Als einzige Regierungschefin der EU, mit Ausnahme des weniger einflussreichen Ungarn Viktor Orbán, war die Römerin bereits bei Donald Trump, sie ist auch zur Amtseinführung eingeladen und darf auf einen guten Draht zum neuen US-Präsidenten hoffen. Das hängt auch mit der ideologischen Nähe der beiden Politiker zusammen, aber nicht nur. Seit ihrem Amtsantritt verleiht Meloni Italien aussenpolitisch ein Gewicht, wie es der drittgrössten Wirtschaftsnation der EU zusteht, es aber angesichts der teils chaotischen Regierungen oft nicht zu erkennen war.
Als Präsidentin der G7 hat Meloni an Statur gewonnen
Meloni baut auf einem Fundament auf, das ihr Vorgänger Mario Draghi gelegt hat. Die beiden schätzen sich, obwohl sie wahrlich wenig gemein haben: hier der international versierte ehemalige EZB-Präsident, die parteiübergreifend anerkannte graue Eminenz der italienischen Politik, dort die junge, anfangs unerfahrene Politikerin, die aus der postfaschistischen Jugendbewegung kommt und als Oppositionspolitikerin vor allem durch schrille rechtsextreme Parolen aufgefallen ist.
Als Ministerpräsidentin aber agiert sie souverän. Als G7-Präsidentin 2024 hat sie an Statur gewonnen. In Brüssel ist sie nach einem Durchhänger im Zuge der Europawahlen längst wieder obenauf.
Die Rolle der Trump- und Musk-Versteherin kommt da gerade recht. Ihr ist zuzutrauen, dass sie sich deren Respekt erwirbt. Sie ist keine Kritikerin der beiden, wohl wahr. Das seien keine Feinde der Demokratie, sondern ehrenwerte Menschen, erklärt sie. Impulsive Männer, gewiss, mit einer Wortwahl, die sie auch nicht immer gutheisse, aber wenn es der Sache hilft? Jedenfalls werde, das ist sinngemäss Melonis Botschaft, auch bei Trump und Musk nicht alles so heiss gegessen, wie es gekocht wird. Das kann man als beruhigende Relativierung in aufgeregten Zeiten werten – wenn es denn wirklich so kommen sollte.

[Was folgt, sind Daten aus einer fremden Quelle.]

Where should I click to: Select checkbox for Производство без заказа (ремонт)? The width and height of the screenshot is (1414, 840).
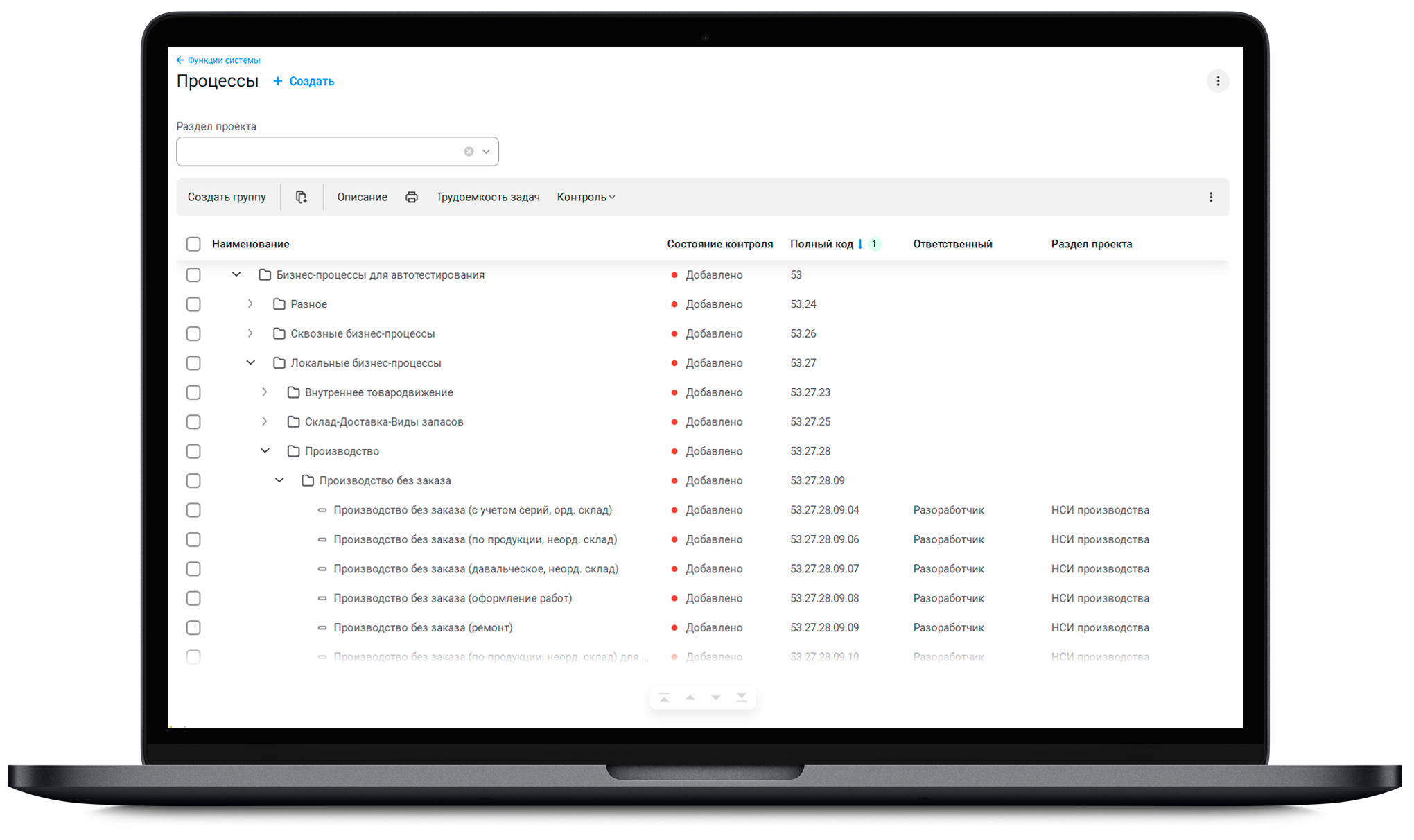tap(193, 628)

Man kann von Donald Trump halten, was man will, aber er wird in den nächsten Jahren im Westen das Sagen haben, und es ist besser, mit ihm reden zu können, als von seinen Entscheidungen überrascht zu werden.
Dabei kann Meloni helfen – solange sie sich wirklich als Brückenbauerin versteht und nicht nur als Brückenkopf, um Trumps Interessen in Europa durchzusetzen.